What to produce
A verbatim copy of the entries is the required answer.

(Data under study)

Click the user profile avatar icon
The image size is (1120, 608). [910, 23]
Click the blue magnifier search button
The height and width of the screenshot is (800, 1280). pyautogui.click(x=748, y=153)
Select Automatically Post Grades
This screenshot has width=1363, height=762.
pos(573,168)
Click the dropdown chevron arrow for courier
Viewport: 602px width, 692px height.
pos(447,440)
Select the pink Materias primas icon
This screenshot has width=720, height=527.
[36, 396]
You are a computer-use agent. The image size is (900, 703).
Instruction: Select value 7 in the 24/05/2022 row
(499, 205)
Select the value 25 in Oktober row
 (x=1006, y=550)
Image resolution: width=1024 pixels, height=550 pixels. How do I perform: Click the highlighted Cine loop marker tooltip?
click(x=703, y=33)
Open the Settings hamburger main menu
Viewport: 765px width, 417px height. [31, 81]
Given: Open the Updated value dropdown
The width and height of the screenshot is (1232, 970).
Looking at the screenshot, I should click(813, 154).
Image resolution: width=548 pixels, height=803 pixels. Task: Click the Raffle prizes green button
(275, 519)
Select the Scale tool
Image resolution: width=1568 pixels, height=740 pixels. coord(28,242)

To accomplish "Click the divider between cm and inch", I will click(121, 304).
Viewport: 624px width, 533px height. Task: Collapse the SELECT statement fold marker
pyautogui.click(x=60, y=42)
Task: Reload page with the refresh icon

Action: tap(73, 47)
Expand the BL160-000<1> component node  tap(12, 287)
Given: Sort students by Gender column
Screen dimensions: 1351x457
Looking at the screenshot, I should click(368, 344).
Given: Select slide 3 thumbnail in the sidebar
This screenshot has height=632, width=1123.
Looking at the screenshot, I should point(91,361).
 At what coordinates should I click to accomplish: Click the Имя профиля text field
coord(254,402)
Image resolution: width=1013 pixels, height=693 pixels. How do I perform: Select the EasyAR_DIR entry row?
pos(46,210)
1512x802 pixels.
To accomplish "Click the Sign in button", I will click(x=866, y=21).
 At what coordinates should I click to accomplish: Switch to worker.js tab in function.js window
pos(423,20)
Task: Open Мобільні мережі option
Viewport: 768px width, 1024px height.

(End Data under study)

Result
Click the user profile avatar icon
The image size is (1120, 608). [910, 23]
Click the blue magnifier search button
The height and width of the screenshot is (800, 1280). pyautogui.click(x=748, y=153)
Select Automatically Post Grades
This screenshot has width=1363, height=762.
pos(573,168)
Click the dropdown chevron arrow for courier
Viewport: 602px width, 692px height.
pos(447,440)
Select the pink Materias primas icon
This screenshot has width=720, height=527.
[36, 396]
You are a computer-use agent. The image size is (900, 703).
Instruction: Select value 7 in the 24/05/2022 row
(499, 205)
Select the value 25 in Oktober row
 (x=1006, y=550)
Image resolution: width=1024 pixels, height=550 pixels. How do I perform: Click the highlighted Cine loop marker tooltip?
click(x=703, y=33)
Open the Settings hamburger main menu
Viewport: 765px width, 417px height. [31, 81]
Given: Open the Updated value dropdown
The width and height of the screenshot is (1232, 970).
Looking at the screenshot, I should click(813, 154).
Image resolution: width=548 pixels, height=803 pixels. Task: Click the Raffle prizes green button
(275, 519)
Select the Scale tool
Image resolution: width=1568 pixels, height=740 pixels. coord(28,242)

To accomplish "Click the divider between cm and inch", I will click(121, 304).
Viewport: 624px width, 533px height. Task: Collapse the SELECT statement fold marker
pyautogui.click(x=60, y=42)
Task: Reload page with the refresh icon

Action: tap(73, 47)
Expand the BL160-000<1> component node  tap(12, 287)
Given: Sort students by Gender column
Screen dimensions: 1351x457
Looking at the screenshot, I should click(368, 344).
Given: Select slide 3 thumbnail in the sidebar
This screenshot has height=632, width=1123.
Looking at the screenshot, I should point(91,361).
 At what coordinates should I click to accomplish: Click the Имя профиля text field
coord(254,402)
Image resolution: width=1013 pixels, height=693 pixels. How do I perform: Select the EasyAR_DIR entry row?
pos(46,210)
1512x802 pixels.
To accomplish "Click the Sign in button", I will click(x=866, y=21).
 At what coordinates should I click to accomplish: Switch to worker.js tab in function.js window
pos(423,20)
Task: Open Мобільні мережі option
Viewport: 768px width, 1024px height.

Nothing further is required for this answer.